Speaking on why they are encouraged by this method, he explained: “At the beginning, when we started this clinic in 2002, we saw many of people who got worse when anti-retroviral was started. Some of them came here and cried that since they started taking the anti-retroviral, their illness became worse
“We were challenged.

That challenge made us to educate ourselves, read more books, go to internet, look for help, so that we would understand what was going on in our patients. We had much awareness about TB. Lucky enough, Harvard PEPFAR came in, and encouraged us to screen everybody. We said x-ray are not part of the national programme.

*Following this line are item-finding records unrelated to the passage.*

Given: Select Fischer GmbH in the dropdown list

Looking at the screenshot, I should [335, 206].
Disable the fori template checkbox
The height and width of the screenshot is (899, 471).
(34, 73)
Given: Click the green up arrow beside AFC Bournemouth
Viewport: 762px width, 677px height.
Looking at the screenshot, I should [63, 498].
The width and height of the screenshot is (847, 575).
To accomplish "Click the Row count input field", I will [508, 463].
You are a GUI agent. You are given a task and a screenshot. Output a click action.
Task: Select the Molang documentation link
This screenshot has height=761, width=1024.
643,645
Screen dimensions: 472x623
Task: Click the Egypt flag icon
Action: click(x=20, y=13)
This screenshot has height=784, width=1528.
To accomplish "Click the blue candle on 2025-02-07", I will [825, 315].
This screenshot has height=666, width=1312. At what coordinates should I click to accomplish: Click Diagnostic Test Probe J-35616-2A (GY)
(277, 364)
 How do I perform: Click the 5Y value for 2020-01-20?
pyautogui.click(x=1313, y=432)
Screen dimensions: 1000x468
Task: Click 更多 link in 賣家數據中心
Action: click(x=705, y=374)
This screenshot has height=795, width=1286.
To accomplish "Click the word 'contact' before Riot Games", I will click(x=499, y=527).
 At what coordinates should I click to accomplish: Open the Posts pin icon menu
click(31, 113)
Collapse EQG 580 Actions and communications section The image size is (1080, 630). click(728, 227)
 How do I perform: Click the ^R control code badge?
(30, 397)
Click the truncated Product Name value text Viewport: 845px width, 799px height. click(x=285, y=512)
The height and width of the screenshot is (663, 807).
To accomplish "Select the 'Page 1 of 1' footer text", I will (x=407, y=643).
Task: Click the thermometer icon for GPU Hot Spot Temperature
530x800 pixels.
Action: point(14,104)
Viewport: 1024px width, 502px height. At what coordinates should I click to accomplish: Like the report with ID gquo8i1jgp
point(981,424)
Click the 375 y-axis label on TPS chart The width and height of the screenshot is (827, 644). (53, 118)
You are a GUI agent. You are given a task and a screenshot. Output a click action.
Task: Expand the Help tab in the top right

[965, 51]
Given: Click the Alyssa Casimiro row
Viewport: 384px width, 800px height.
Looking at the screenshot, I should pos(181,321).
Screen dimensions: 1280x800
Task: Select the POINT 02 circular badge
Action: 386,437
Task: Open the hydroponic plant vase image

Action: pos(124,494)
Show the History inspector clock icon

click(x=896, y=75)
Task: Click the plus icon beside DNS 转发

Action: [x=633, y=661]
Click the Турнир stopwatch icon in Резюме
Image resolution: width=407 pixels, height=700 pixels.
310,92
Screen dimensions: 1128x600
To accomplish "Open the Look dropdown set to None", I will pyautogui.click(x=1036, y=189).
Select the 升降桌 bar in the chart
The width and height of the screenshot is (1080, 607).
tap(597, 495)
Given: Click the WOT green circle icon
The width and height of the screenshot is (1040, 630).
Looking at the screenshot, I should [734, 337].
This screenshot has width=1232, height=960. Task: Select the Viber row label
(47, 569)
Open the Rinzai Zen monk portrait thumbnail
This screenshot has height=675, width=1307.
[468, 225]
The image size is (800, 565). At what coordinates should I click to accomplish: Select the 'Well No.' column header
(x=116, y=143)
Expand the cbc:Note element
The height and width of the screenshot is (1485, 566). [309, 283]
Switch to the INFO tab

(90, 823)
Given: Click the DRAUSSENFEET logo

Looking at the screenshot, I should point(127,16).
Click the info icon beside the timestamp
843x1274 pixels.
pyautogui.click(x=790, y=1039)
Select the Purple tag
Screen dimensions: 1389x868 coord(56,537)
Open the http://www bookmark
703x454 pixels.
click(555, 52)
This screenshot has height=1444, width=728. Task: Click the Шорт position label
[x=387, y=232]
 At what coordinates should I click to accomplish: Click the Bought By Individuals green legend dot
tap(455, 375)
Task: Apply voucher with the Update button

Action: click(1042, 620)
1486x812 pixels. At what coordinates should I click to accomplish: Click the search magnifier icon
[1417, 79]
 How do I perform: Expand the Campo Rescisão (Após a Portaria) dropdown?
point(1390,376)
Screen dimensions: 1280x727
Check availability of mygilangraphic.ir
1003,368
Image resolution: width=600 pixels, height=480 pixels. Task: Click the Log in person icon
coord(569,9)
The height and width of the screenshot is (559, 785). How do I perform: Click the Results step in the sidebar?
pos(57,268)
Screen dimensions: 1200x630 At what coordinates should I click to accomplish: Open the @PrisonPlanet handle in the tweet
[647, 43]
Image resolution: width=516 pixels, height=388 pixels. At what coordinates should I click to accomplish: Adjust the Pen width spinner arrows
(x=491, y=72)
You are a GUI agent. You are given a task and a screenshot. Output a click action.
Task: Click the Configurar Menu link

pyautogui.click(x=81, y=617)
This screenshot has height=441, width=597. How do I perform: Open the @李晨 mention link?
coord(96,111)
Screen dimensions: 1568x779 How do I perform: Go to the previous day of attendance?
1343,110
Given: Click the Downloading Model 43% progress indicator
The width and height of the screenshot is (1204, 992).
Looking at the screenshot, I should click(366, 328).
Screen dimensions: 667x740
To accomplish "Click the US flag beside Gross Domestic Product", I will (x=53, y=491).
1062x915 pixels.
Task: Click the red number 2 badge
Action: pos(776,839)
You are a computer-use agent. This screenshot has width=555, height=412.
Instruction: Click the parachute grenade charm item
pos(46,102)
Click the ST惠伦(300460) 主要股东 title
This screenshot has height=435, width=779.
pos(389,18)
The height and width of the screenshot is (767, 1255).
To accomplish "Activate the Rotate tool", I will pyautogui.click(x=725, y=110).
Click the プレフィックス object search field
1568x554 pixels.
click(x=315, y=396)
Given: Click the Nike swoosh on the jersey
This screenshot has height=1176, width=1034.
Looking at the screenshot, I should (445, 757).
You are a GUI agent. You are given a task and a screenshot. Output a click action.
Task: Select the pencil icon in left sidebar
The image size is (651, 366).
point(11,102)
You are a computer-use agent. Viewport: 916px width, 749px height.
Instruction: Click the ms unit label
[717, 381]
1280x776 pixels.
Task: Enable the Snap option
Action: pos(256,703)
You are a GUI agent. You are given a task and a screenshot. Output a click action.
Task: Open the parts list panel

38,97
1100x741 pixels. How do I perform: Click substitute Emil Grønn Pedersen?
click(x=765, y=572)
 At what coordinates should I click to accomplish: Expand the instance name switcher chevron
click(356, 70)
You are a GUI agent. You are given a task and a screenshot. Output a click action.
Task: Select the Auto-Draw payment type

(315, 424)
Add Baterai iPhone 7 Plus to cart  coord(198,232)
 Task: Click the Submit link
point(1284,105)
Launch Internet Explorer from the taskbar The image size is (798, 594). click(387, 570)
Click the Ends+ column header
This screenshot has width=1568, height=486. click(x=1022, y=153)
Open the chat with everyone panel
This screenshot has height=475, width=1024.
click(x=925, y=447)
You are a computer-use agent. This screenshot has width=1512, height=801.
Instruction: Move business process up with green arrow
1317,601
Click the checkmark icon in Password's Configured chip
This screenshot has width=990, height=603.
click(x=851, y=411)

We don’t want to be accused of doing things that are not acceptable in developing countries. But we had to make a case.

We monitored the number of TB cases we were seeing.
“We were seeing that atimes 60 per cent of the patients had TB. TB disease, not TB infection, sometimes, we saw that 45 per cent of the patients had TB. That made a case for making screening for TB part of the protocol for managing HIV. You must screen them for TB, and you must screen them again every year. That was what encouraged us and we saw ourselves succeeding.

“We take their address, telephone numbers, because of follow-up. It is becoming intractable now because we are busy. At the beginning, we had all these details so, that we could follow up. We also give then our phone numbers to call us if they had a problem. We were coping, but now it is too much. There is a new home-based care treatment that we are trying to implement. So that if we can’t visit them, we get people to visit them, find out what is happening. In all these things we found out again that most of the people we were not seeing again had died. When you check their records, you see they had TB. Some of them were placed on TB treatment. Those of them who were really very bad.

Onwujekwe disclosed that they have management protocol that ensure that people treated for TB do not come down with TB again in future. His words: “INS prophylaxis, which is the prevention treatment for TB, using one of the drugs for TB is known to be very beneficial in preventing TB re-infection. But the National TB Control programme is very uncomfortable with the universal application of INS prophylaxis. The reason is that it is one of the key drugs for treating TB disease. Giving anybody who is infected with TB INS prophylaxis, you are likely to bring resistance. And we say we don’t have second line drug yet.

“So, prophylaxis is not yet admitted in the country as a management approach for preventing TB in people with HIV. But on our own, we are giving what we call secondary prophylaxis. You can call it a renegade approach. People who have been treated for TB and have been cured, are given what we call secondary INS prophylaxis for six months after stopping their TB treatment, so that we can push away the possibility of re-infection within a short time.

“And we are also trying to use administrative approaches to reduce the rate of re-infection. By this I mean, we are trying to reduce waiting time for people with cough in the waiting room, where the patients are waiting. People who are having cough, we try to identify them when they are registering, and make sure a doctor sees them quickly.